You're out of my mind.
In May, I recorded that quote along with the inscription "out of mind, out of sight, out of milk", which I think occured to me in a dream or something.
Guess that makes two of us...- DB-DB has a lot of very odd stuff and a whimsical sense of design. And tiny naked pixelated men.
- Learn to hack old-school via the hacker's handbook -- circa 1985. Interesting for the history aspect.
Spoonerism of the Moment
Her Bouldering Smeauty
Link of the Moment
This NY Times article about some compulsive hoarders might be a motivation for people who are trying to declutter. (Or maybe the opposite, maybe someone will think "I'm not as bad as THESE guys, so maybe I'm ok after all".)
I just went through all these old tapes I never listen to. Listened briefly to all the unlabeled ones. I discarded most, keeping mostly a few homemade tapes. I even got rid of "irreplacable" mixes that I'm never ever going to listen to. (Including, alas, one I think was from Veronika, but she didn't label it.) Other mixes I try to keep a text copy of the track list even if I get rid of the original again. I don't think I'll ever reconstruct them but its nice to know the information isn't truly lost, and a textfile in a folder especially for the purpose (with a index.html providing metadata for it, in fact) isn't a clutter burden.)
2004.01.05
- I love the phrase "gimlet-eyed", but I wasn't sure what it meant 'til I looked it up ("having keen vision".) Come to think of it I'm not sure if I've encountered any gimlets in my time, except of the alcoholic variety, and hardly any of them.
- Bleubaby is one of the odder Flash animations I've seen. I like the video game references in the music and the FX, but I don't know why I jotted down "and book mentions" in the backlog entry for it.

* _RECORD EXTRACTS_:
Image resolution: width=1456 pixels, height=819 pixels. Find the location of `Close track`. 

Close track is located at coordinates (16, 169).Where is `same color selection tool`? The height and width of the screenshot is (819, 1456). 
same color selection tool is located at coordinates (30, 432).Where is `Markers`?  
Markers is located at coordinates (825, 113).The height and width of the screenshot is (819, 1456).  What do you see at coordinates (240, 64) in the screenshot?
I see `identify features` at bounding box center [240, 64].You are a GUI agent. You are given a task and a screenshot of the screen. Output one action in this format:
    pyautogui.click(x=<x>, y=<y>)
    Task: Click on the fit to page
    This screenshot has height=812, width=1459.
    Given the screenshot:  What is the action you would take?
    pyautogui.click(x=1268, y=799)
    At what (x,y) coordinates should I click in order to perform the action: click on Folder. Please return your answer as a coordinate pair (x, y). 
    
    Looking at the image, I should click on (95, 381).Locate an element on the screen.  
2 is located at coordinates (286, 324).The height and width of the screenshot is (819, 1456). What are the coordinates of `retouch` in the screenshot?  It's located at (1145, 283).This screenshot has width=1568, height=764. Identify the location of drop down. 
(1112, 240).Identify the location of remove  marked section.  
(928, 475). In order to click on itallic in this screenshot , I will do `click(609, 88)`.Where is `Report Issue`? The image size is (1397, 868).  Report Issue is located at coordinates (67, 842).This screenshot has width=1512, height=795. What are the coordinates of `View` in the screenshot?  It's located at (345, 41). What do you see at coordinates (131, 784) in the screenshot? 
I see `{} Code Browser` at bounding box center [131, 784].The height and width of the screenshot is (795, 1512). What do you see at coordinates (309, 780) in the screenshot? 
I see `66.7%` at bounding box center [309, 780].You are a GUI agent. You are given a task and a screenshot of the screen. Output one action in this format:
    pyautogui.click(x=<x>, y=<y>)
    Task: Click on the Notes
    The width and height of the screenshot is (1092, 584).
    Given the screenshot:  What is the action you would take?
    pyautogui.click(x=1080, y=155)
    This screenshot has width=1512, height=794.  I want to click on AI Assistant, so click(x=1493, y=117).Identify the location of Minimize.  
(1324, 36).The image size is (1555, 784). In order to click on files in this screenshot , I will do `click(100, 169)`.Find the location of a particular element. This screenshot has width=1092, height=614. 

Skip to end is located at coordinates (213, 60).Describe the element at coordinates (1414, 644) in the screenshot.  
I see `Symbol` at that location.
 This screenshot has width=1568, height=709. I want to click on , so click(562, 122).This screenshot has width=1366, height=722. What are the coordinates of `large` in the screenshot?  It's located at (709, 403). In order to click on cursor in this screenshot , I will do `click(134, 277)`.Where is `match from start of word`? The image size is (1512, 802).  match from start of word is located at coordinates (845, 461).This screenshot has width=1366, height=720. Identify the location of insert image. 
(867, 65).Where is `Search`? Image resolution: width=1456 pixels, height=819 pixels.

* _REQUIRED ACTIONS_:
1. List every phrase that appears inside double quotation marks in the blog page.
2. Duplicate the part of the blog page that opens with the words containing "You're out of" and closes with "dream or something.".
The records aren't needed for this work.

* _RESULTS IN ORDER_:
1.
- out of mind, out of sight, out of milk
- I'm not as bad as THESE guys, so maybe I'm ok after all
- irreplacable
- gimlet-eyed
- having keen vision
- and book mentions

2.
You're out of my mind.
In May, I recorded that quote along with the inscription "out of mind, out of sight, out of milk", which I think occured to me in a dream or something.